> [Exercise requirements] For each entry, restate it word for word while omitting any image it holds.

> [Source material]
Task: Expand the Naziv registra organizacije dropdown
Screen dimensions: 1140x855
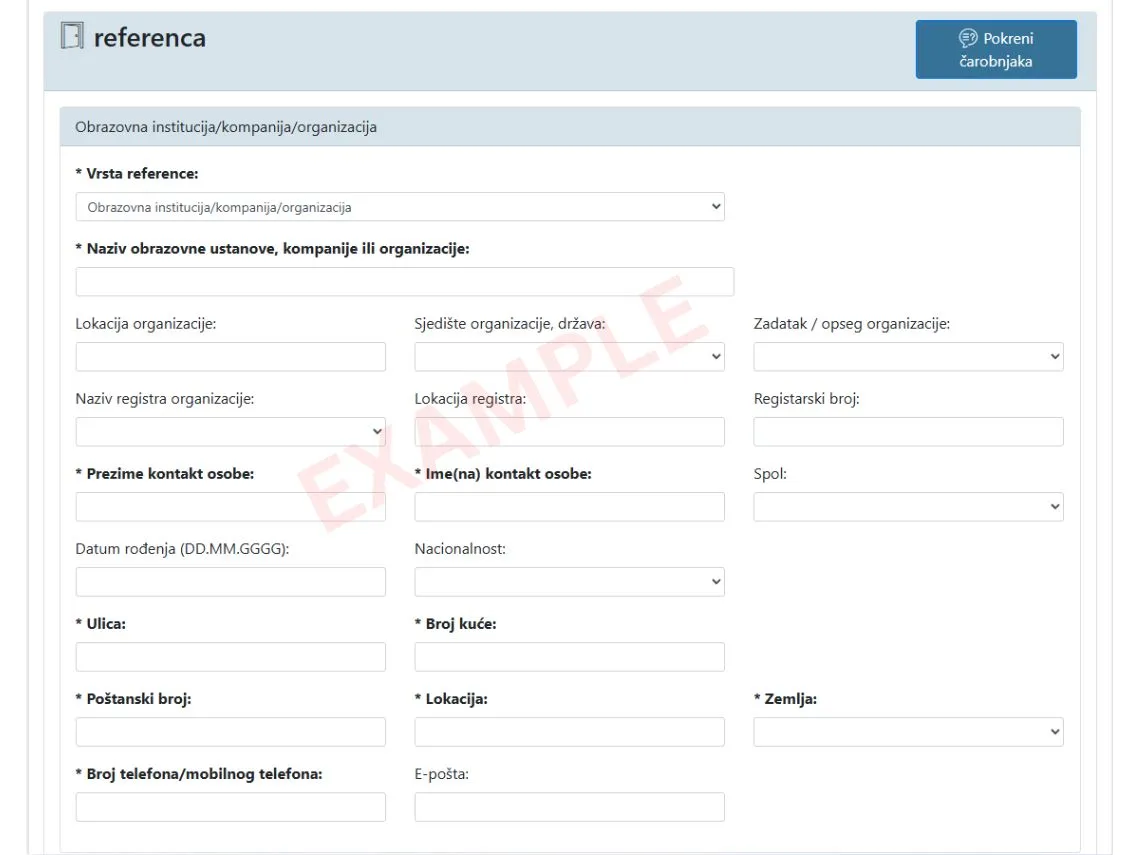Action: (230, 432)
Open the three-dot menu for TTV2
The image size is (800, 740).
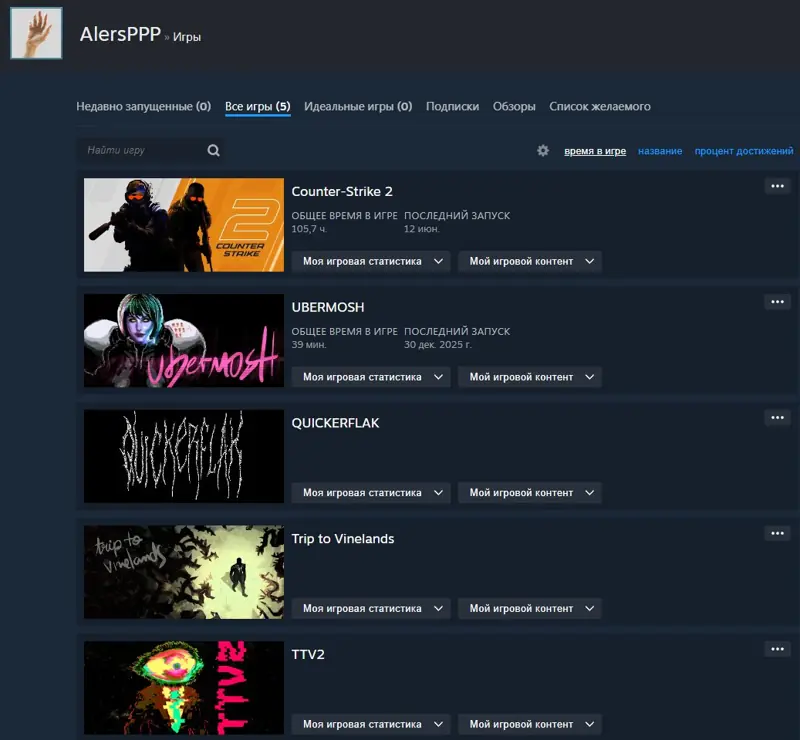click(778, 650)
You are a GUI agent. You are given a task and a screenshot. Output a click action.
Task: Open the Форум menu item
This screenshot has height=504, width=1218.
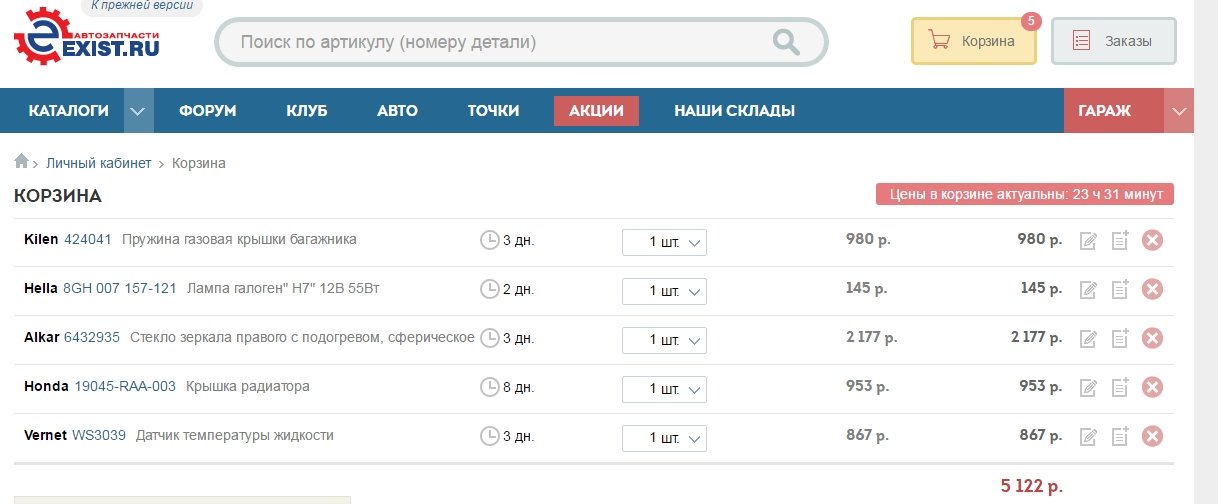(x=208, y=111)
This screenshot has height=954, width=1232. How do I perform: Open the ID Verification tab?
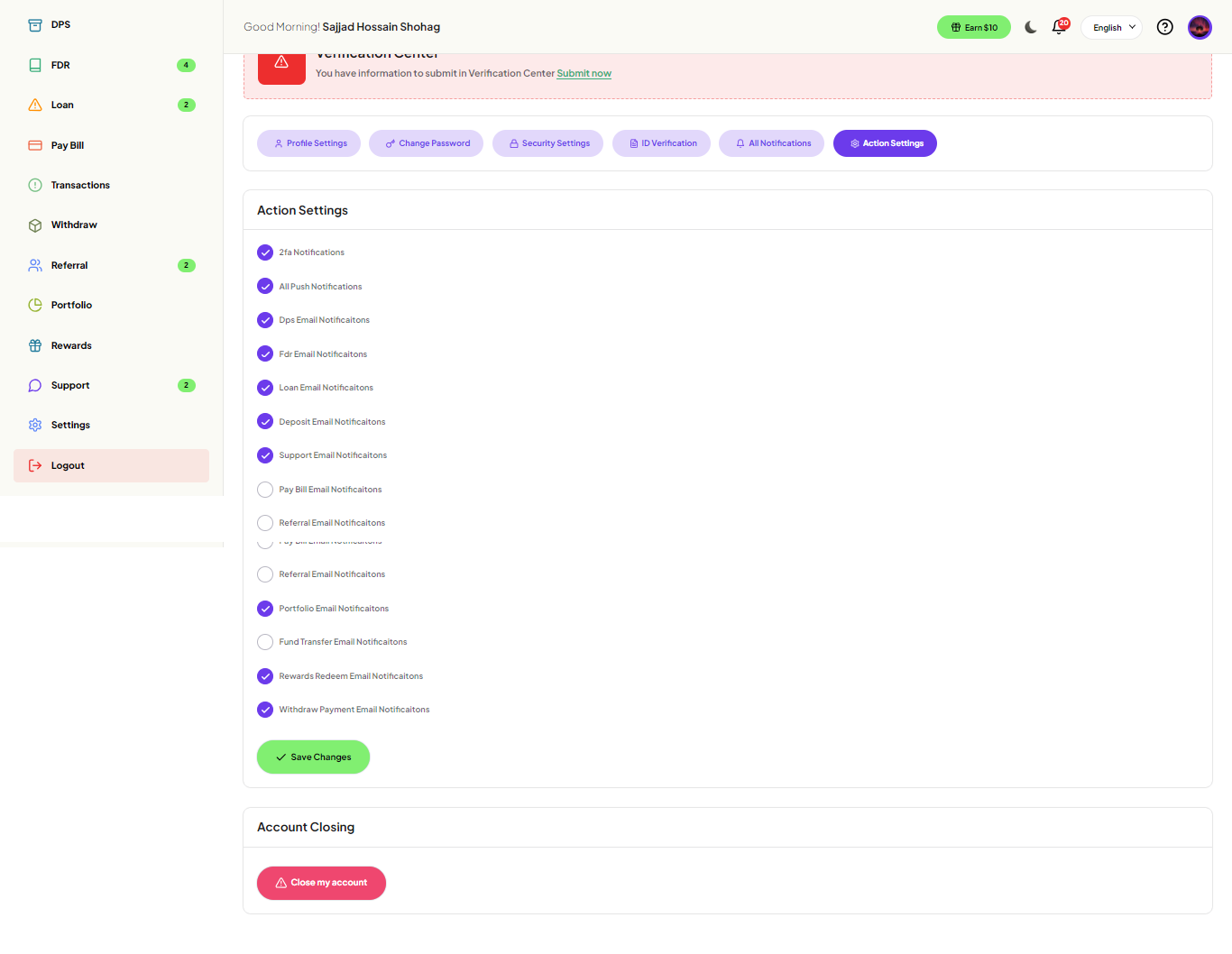(x=661, y=143)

> [Solution for this exercise]
Task: Expand the Naziv registra organizacije dropdown
Screen dimensions: 1140x855
Action: (230, 432)
Open the three-dot menu for TTV2
The image size is (800, 740).
click(778, 650)
You are a GUI agent. You are given a task and a screenshot. Output a click action.
Task: Open the Форум menu item
This screenshot has height=504, width=1218.
(x=208, y=111)
This screenshot has height=954, width=1232. How do I perform: Open the ID Verification tab?
(x=661, y=143)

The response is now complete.